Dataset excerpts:
● ● ●

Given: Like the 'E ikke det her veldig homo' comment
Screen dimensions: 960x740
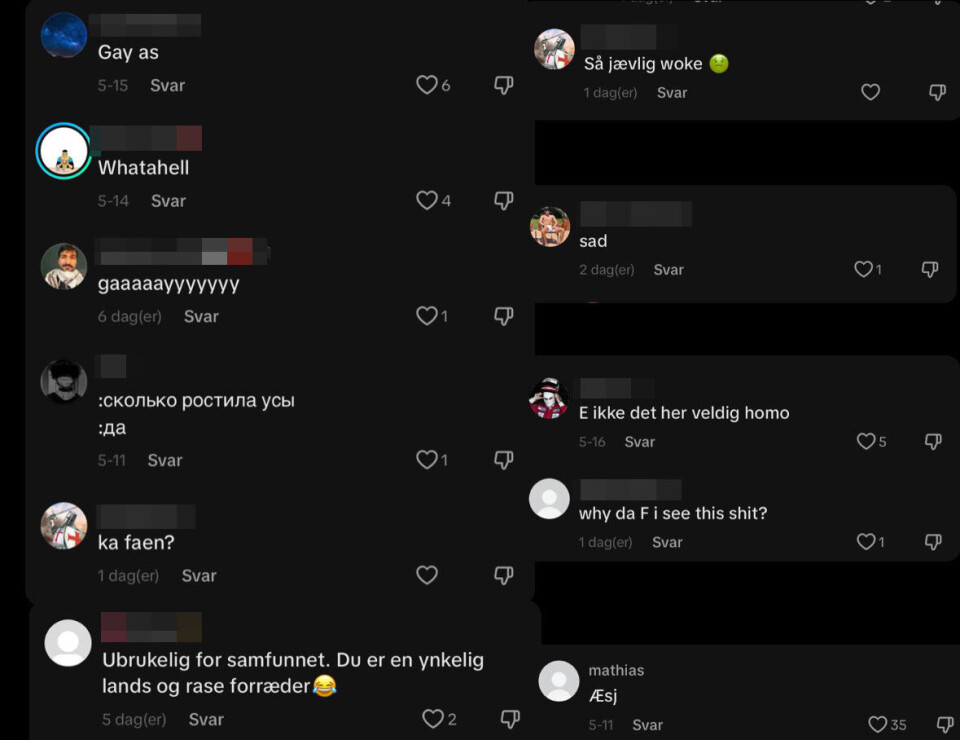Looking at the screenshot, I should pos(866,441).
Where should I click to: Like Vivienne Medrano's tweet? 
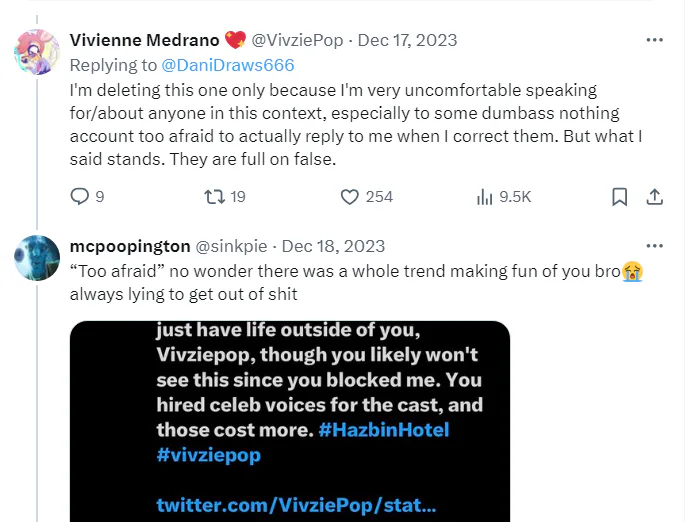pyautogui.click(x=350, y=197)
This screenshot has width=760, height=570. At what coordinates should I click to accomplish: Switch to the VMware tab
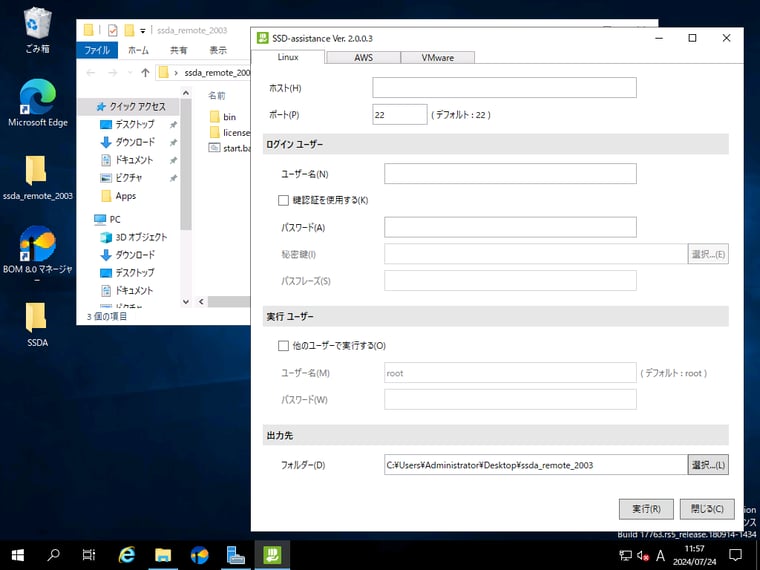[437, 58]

● ● ●

Task instructions: Exclude the images and output the lines above exactly.

Response to this task:
Given: Like the 'E ikke det her veldig homo' comment
Screen dimensions: 960x740
Looking at the screenshot, I should pos(866,441).
Where should I click to: Like Vivienne Medrano's tweet? 
pyautogui.click(x=350, y=197)
This screenshot has width=760, height=570. At what coordinates should I click to accomplish: Switch to the VMware tab
[437, 58]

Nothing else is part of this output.